Whatever appears in the data below, copy it exactly.

** Opening Information block **

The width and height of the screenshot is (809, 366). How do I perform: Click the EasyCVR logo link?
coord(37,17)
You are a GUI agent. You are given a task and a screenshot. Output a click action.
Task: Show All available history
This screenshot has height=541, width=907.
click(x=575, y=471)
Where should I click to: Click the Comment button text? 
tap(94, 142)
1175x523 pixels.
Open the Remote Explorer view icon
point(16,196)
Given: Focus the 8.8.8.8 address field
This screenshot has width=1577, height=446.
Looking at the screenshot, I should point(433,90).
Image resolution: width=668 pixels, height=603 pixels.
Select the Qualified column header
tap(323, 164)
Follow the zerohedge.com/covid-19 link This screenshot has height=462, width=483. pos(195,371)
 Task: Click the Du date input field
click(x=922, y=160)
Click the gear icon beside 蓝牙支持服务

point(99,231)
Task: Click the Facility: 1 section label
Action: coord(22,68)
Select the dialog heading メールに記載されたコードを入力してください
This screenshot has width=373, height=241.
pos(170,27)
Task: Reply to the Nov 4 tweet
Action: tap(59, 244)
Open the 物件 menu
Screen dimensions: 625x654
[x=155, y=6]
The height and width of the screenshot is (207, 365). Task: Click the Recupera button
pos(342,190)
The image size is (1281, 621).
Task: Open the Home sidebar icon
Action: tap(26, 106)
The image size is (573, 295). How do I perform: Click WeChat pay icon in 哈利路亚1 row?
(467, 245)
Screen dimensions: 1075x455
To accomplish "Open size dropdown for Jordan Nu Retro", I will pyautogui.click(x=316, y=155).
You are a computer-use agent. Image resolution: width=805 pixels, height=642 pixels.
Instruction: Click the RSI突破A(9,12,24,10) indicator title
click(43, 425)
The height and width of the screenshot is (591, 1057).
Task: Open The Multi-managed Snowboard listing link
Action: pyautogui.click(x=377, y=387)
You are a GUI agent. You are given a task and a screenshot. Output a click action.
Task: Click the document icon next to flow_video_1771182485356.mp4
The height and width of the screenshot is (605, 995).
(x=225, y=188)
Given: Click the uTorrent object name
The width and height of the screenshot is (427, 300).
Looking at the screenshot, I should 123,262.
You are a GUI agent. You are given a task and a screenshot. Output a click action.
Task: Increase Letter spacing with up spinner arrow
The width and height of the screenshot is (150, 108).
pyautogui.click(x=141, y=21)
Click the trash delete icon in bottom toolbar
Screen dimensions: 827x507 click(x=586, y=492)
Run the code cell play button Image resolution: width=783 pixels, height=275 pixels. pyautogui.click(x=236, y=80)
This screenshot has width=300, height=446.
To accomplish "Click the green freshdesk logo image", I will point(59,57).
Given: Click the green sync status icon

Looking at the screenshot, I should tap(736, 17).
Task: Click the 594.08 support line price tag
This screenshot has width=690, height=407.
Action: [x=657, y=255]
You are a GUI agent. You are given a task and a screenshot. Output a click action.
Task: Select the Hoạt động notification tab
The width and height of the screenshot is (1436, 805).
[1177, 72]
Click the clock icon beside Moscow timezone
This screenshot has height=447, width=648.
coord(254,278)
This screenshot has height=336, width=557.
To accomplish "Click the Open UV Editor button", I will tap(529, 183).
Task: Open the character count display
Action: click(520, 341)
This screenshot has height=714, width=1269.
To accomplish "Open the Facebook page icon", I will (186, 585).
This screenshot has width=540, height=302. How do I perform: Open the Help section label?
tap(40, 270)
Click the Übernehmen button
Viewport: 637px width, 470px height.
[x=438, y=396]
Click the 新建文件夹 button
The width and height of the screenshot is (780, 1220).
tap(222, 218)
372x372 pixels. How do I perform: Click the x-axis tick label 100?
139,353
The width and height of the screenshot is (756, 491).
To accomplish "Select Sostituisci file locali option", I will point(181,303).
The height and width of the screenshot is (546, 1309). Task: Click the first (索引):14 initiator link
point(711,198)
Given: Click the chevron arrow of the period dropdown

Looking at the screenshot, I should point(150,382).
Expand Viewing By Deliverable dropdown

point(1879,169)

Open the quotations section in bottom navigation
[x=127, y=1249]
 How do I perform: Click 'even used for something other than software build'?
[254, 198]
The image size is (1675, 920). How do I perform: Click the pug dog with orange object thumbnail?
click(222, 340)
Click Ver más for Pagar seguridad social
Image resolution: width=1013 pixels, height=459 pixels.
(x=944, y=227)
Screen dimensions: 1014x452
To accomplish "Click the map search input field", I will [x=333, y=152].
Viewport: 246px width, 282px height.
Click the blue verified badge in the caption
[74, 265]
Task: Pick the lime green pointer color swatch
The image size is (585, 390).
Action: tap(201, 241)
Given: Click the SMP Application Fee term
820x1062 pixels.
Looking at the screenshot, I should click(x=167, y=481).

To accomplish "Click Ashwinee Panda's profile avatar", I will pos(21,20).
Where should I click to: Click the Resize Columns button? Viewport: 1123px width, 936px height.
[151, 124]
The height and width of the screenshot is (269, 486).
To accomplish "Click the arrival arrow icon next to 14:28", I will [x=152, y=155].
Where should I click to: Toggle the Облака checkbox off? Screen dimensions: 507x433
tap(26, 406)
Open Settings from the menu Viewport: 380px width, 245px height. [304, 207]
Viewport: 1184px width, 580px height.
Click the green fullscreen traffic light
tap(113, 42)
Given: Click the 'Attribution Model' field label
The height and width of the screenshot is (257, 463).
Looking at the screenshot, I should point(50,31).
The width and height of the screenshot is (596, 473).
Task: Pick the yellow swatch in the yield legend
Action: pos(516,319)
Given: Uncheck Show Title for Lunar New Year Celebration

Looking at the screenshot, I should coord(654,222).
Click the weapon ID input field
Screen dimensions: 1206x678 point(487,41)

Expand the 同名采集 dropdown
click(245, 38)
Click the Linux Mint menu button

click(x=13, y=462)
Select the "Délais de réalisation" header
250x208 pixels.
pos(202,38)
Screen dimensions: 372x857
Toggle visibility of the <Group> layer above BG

** Closing Information block **

## Answer to the exercise:
The width and height of the screenshot is (809, 366). How do I perform: Click the EasyCVR logo link?
coord(37,17)
You are a GUI agent. You are given a task and a screenshot. Output a click action.
Task: Show All available history
This screenshot has height=541, width=907.
click(x=575, y=471)
Where should I click to: Click the Comment button text? 
tap(94, 142)
1175x523 pixels.
Open the Remote Explorer view icon
point(16,196)
Given: Focus the 8.8.8.8 address field
This screenshot has width=1577, height=446.
Looking at the screenshot, I should point(433,90).
Image resolution: width=668 pixels, height=603 pixels.
Select the Qualified column header
tap(323, 164)
Follow the zerohedge.com/covid-19 link This screenshot has height=462, width=483. pos(195,371)
 Task: Click the Du date input field
click(x=922, y=160)
Click the gear icon beside 蓝牙支持服务

point(99,231)
Task: Click the Facility: 1 section label
Action: coord(22,68)
Select the dialog heading メールに記載されたコードを入力してください
This screenshot has width=373, height=241.
pos(170,27)
Task: Reply to the Nov 4 tweet
Action: tap(59, 244)
Open the 物件 menu
Screen dimensions: 625x654
[x=155, y=6]
The height and width of the screenshot is (207, 365). Task: Click the Recupera button
pos(342,190)
The image size is (1281, 621).
Task: Open the Home sidebar icon
Action: tap(26, 106)
The image size is (573, 295). How do I perform: Click WeChat pay icon in 哈利路亚1 row?
(467, 245)
Screen dimensions: 1075x455
To accomplish "Open size dropdown for Jordan Nu Retro", I will pyautogui.click(x=316, y=155).
You are a computer-use agent. Image resolution: width=805 pixels, height=642 pixels.
Instruction: Click the RSI突破A(9,12,24,10) indicator title
click(43, 425)
The height and width of the screenshot is (591, 1057).
Task: Open The Multi-managed Snowboard listing link
Action: pyautogui.click(x=377, y=387)
You are a GUI agent. You are given a task and a screenshot. Output a click action.
Task: Click the document icon next to flow_video_1771182485356.mp4
The height and width of the screenshot is (605, 995).
(x=225, y=188)
Given: Click the uTorrent object name
The width and height of the screenshot is (427, 300).
Looking at the screenshot, I should 123,262.
You are a GUI agent. You are given a task and a screenshot. Output a click action.
Task: Increase Letter spacing with up spinner arrow
The width and height of the screenshot is (150, 108).
pyautogui.click(x=141, y=21)
Click the trash delete icon in bottom toolbar
Screen dimensions: 827x507 click(x=586, y=492)
Run the code cell play button Image resolution: width=783 pixels, height=275 pixels. pyautogui.click(x=236, y=80)
This screenshot has width=300, height=446.
To accomplish "Click the green freshdesk logo image", I will point(59,57).
Given: Click the green sync status icon

Looking at the screenshot, I should tap(736, 17).
Task: Click the 594.08 support line price tag
This screenshot has width=690, height=407.
Action: [x=657, y=255]
You are a GUI agent. You are given a task and a screenshot. Output a click action.
Task: Select the Hoạt động notification tab
The width and height of the screenshot is (1436, 805).
[1177, 72]
Click the clock icon beside Moscow timezone
This screenshot has height=447, width=648.
coord(254,278)
This screenshot has height=336, width=557.
To accomplish "Click the Open UV Editor button", I will tap(529, 183).
Task: Open the character count display
Action: click(520, 341)
This screenshot has height=714, width=1269.
To accomplish "Open the Facebook page icon", I will (186, 585).
This screenshot has width=540, height=302. How do I perform: Open the Help section label?
tap(40, 270)
Click the Übernehmen button
Viewport: 637px width, 470px height.
[x=438, y=396]
Click the 新建文件夹 button
The width and height of the screenshot is (780, 1220).
tap(222, 218)
372x372 pixels. How do I perform: Click the x-axis tick label 100?
139,353
The width and height of the screenshot is (756, 491).
To accomplish "Select Sostituisci file locali option", I will point(181,303).
The height and width of the screenshot is (546, 1309). Task: Click the first (索引):14 initiator link
point(711,198)
Given: Click the chevron arrow of the period dropdown

Looking at the screenshot, I should point(150,382).
Expand Viewing By Deliverable dropdown

point(1879,169)

Open the quotations section in bottom navigation
[x=127, y=1249]
 How do I perform: Click 'even used for something other than software build'?
[254, 198]
The image size is (1675, 920). How do I perform: Click the pug dog with orange object thumbnail?
click(222, 340)
Click Ver más for Pagar seguridad social
Image resolution: width=1013 pixels, height=459 pixels.
(x=944, y=227)
Screen dimensions: 1014x452
To accomplish "Click the map search input field", I will [x=333, y=152].
Viewport: 246px width, 282px height.
Click the blue verified badge in the caption
[74, 265]
Task: Pick the lime green pointer color swatch
The image size is (585, 390).
Action: tap(201, 241)
Given: Click the SMP Application Fee term
820x1062 pixels.
Looking at the screenshot, I should click(x=167, y=481).

To accomplish "Click Ashwinee Panda's profile avatar", I will pos(21,20).
Where should I click to: Click the Resize Columns button? Viewport: 1123px width, 936px height.
[151, 124]
The height and width of the screenshot is (269, 486).
To accomplish "Click the arrival arrow icon next to 14:28", I will [x=152, y=155].
Where should I click to: Toggle the Облака checkbox off? Screen dimensions: 507x433
tap(26, 406)
Open Settings from the menu Viewport: 380px width, 245px height. [304, 207]
Viewport: 1184px width, 580px height.
Click the green fullscreen traffic light
tap(113, 42)
Given: Click the 'Attribution Model' field label
The height and width of the screenshot is (257, 463).
Looking at the screenshot, I should point(50,31).
The width and height of the screenshot is (596, 473).
Task: Pick the yellow swatch in the yield legend
Action: pos(516,319)
Given: Uncheck Show Title for Lunar New Year Celebration

Looking at the screenshot, I should coord(654,222).
Click the weapon ID input field
Screen dimensions: 1206x678 point(487,41)

Expand the 同名采集 dropdown
click(245, 38)
Click the Linux Mint menu button

click(x=13, y=462)
Select the "Délais de réalisation" header
250x208 pixels.
pos(202,38)
Screen dimensions: 372x857
Toggle visibility of the <Group> layer above BG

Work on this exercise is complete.